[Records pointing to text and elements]

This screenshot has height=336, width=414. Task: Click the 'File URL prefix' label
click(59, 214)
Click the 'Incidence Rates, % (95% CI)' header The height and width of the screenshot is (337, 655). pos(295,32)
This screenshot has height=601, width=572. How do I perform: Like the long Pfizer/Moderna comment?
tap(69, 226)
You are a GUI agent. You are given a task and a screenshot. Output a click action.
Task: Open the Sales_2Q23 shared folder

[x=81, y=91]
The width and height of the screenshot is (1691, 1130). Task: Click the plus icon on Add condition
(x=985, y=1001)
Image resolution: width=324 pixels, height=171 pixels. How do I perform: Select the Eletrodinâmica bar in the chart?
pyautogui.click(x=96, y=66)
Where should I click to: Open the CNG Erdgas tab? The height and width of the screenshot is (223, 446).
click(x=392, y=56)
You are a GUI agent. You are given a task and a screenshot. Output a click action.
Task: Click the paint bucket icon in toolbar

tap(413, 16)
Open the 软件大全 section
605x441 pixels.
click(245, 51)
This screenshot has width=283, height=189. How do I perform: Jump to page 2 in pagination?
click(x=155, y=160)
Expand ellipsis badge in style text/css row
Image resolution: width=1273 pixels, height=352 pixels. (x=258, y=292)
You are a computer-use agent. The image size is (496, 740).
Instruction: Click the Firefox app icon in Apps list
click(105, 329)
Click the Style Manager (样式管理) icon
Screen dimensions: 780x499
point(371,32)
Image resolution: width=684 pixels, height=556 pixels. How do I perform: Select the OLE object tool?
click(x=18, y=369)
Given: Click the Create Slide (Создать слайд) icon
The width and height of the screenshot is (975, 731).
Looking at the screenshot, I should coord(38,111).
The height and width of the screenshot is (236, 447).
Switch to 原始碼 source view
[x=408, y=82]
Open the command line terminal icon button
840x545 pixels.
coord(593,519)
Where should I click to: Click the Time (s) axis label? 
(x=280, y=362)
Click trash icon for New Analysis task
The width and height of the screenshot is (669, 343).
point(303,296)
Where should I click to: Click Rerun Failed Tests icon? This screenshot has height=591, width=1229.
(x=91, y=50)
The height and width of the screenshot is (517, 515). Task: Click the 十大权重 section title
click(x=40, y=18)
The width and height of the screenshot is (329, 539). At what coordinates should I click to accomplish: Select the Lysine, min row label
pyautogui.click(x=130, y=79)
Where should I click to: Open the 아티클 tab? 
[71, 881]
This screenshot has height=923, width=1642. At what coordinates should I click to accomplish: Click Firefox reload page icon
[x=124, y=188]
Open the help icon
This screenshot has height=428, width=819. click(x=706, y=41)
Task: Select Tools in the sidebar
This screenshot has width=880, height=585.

Written task
Starting at the beginning of the records and stopping after the line that contains "(x=985, y=1001)", reproduce every line, requests included, but shift each coordinate in the answers by adding -22 to it.

Task response
This screenshot has height=336, width=414. Task: Click the 'File URL prefix' label
click(37, 192)
Click the 'Incidence Rates, % (95% CI)' header The height and width of the screenshot is (337, 655). pos(273,10)
This screenshot has height=601, width=572. How do I perform: Like the long Pfizer/Moderna comment?
tap(47, 204)
You are a GUI agent. You are given a task and a screenshot. Output a click action.
Task: Open the Sales_2Q23 shared folder

[x=59, y=69]
The width and height of the screenshot is (1691, 1130). Task: Click the plus icon on Add condition
(x=963, y=979)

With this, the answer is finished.